Borghi in vendita: l’Italia prova a salvarsi a colpi di incentivi

Case a un euro e locali gratis: strategie locali contro lo spopolamento

borghi in vendita l italia prova a salvarsi a colpi di incentivi

Dalla Sardegna al Trentino, i piccoli comuni italiani sperimentano soluzioni per sopravvivere: case simboliche, affitti azzerati, bonus. Ma il rischio è che siano misure tampone, non una vera inversione di rotta.

Il paese che si spegne (e prova a reagire).  C’è un’Italia che non fa notizia finché non sparisce. È quella dei borghi, dove il problema non è il traffico o il turismo eccessivo, ma il contrario: l’assenza. Di persone, di servizi, di futuro. A Cheremule, in Sardegna, la chiusura dell’ultimo negozio di alimentari ha reso evidente ciò che spesso resta invisibile: senza servizi essenziali, una comunità smette lentamente di esistere. La risposta del Comune è concreta: locale gratis per tre anni, zero tasse, supporto burocratico. Non un’operazione di marketing, ma un tentativo disperato di tenere accesa una luce.
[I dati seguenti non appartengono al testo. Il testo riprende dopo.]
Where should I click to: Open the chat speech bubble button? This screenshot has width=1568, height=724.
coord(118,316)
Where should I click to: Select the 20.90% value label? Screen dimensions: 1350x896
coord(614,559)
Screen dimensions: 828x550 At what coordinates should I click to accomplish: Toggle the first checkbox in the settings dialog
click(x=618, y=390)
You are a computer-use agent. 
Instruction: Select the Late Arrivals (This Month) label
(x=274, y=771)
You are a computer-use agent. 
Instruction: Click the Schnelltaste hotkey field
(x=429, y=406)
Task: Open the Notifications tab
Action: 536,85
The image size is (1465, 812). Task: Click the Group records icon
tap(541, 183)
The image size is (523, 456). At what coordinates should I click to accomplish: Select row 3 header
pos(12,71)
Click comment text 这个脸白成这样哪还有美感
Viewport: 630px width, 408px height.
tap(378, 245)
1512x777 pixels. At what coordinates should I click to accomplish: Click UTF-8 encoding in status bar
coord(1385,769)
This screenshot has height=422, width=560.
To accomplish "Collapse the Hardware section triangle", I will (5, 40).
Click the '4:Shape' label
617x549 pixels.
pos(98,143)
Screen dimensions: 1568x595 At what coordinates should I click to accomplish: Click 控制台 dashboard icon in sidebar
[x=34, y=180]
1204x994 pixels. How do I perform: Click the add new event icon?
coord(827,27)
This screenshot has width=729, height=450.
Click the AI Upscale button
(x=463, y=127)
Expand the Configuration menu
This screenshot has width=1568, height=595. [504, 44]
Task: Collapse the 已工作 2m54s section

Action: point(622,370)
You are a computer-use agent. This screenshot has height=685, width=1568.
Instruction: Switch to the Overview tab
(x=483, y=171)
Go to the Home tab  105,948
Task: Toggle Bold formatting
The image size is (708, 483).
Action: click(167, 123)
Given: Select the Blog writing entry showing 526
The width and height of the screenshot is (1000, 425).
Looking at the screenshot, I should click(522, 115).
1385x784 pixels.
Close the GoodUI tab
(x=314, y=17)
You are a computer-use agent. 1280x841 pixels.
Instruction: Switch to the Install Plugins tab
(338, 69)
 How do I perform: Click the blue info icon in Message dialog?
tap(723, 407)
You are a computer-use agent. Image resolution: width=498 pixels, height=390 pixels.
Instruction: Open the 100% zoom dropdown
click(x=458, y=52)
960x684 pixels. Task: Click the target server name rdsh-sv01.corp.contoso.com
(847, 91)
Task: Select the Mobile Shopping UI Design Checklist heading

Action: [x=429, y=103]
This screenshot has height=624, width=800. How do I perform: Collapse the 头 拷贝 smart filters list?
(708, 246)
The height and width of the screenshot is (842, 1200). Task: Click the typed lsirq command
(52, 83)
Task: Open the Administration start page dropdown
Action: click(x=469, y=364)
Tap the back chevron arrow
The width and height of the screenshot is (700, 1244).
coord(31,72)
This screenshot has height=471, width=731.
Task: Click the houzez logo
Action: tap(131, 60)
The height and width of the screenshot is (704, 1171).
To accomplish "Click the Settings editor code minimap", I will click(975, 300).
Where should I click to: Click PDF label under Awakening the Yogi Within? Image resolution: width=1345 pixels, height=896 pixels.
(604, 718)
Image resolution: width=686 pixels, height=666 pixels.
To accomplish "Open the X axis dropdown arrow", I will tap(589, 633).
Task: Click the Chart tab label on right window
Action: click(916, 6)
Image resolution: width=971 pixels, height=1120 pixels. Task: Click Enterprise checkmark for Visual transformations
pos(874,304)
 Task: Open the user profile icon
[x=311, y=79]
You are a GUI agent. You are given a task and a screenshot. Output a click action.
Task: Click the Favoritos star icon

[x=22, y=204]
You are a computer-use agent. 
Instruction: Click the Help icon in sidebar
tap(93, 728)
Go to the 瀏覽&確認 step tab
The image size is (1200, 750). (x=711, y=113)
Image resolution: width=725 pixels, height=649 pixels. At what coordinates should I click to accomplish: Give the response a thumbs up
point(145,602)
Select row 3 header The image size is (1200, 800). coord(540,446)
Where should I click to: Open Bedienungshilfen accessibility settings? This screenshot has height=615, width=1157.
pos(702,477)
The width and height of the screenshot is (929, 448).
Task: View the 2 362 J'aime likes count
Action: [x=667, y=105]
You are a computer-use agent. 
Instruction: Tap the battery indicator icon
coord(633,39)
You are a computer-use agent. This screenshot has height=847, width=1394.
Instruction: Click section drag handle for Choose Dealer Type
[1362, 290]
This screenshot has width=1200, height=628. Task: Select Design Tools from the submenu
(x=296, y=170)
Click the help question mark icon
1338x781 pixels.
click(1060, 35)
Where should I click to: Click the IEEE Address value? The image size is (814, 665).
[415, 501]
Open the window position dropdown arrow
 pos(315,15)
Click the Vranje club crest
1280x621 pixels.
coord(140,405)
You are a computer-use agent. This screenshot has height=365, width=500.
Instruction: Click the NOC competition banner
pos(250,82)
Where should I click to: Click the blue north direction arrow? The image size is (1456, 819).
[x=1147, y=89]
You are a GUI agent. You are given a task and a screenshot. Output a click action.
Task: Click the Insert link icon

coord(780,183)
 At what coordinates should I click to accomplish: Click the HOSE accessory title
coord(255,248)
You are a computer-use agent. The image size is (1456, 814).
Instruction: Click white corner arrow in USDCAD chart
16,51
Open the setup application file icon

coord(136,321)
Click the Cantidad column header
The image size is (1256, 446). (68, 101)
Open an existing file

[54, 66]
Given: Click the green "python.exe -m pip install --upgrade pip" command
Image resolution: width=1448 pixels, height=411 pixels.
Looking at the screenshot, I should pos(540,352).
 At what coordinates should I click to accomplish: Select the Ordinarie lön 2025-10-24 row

L’illusione delle case a un euro

Il modello più famoso resta quello delle case a un euro. Da Bisaccia a Recoaro Terme, fino a piccoli centri dell’Emilia, l’idea ha fatto il giro del mondo: vendere immobili abbandonati a prezzo simbolico in cambio della ristrutturazione. Funziona? In parte. Attira curiosità, porta qualche investimento, accende i riflettori. Ma raramente basta. Perché una casa, da sola, non fa un paese. Servono lavoro, servizi, scuole. Senza questi elementi, il rischio è trasformare i borghi in scenografie restaurate, più che in comunità vive.

Quando il pubblico sostituisce il privato

Alcuni comuni vanno oltre, intervenendo direttamente dove il mercato si ritira. A Castignano, nelle Marche, il Comune ha rilevato l’unico distributore di carburante rimasto. Non una scelta ideologica, ma una necessità: senza benzina, un territorio isolato diventa impraticabile. In Trentino, invece, si punta sugli incentivi economici: contributi per chi compra o ristruttura casa. Le domande arrivano, i cantieri partono. Segno che l’interesse esiste. Ma resta da capire se si tradurrà in residenza stabile o in presenze temporanee.

Il rischio dell’effetto vetrina

Il punto critico è tutto qui: queste politiche attraggono, ma trattengono? Il turismo immobiliare e il fascino del borgo possono portare nuove persone, spesso straniere, ma non necessariamente nuove comunità. Il rischio è che i paesi diventino luoghi da vivere a intermittenza, seconde case più che prime vite. Una trasformazione che salva le facciate, ma non sempre il tessuto sociale.

Una sfida che non si risolve con un bando

Lo spopolamento non è solo una questione demografica, è un problema strutturale. Riguarda il lavoro, i servizi, le infrastrutture, la mobilità. Pensare di affrontarlo solo con incentivi, per quanto creativi, significa intervenire sugli effetti più che sulle cause. Eppure, c’è un elemento che accomuna tutte queste esperienze: la volontà di non arrendersi. I sindaci che inventano soluzioni, le comunità che resistono, i piccoli tentativi di invertire la rotta.

Tra resistenza e realtà

L’Italia dei borghi si reinventa perché non ha alternative. Ma la vera domanda resta aperta: si tratta di un nuovo modello di sviluppo o di una resistenza destinata a rallentare, senza fermarla, una tendenza ormai consolidata? La risposta, per ora, è sospesa tra speranza e realismo. Perché salvare un borgo non significa solo riempire case vuote. Significa riportare vita dove oggi c’è silenzio. E questa è una sfida che nessun incentivo, da solo, può vincere.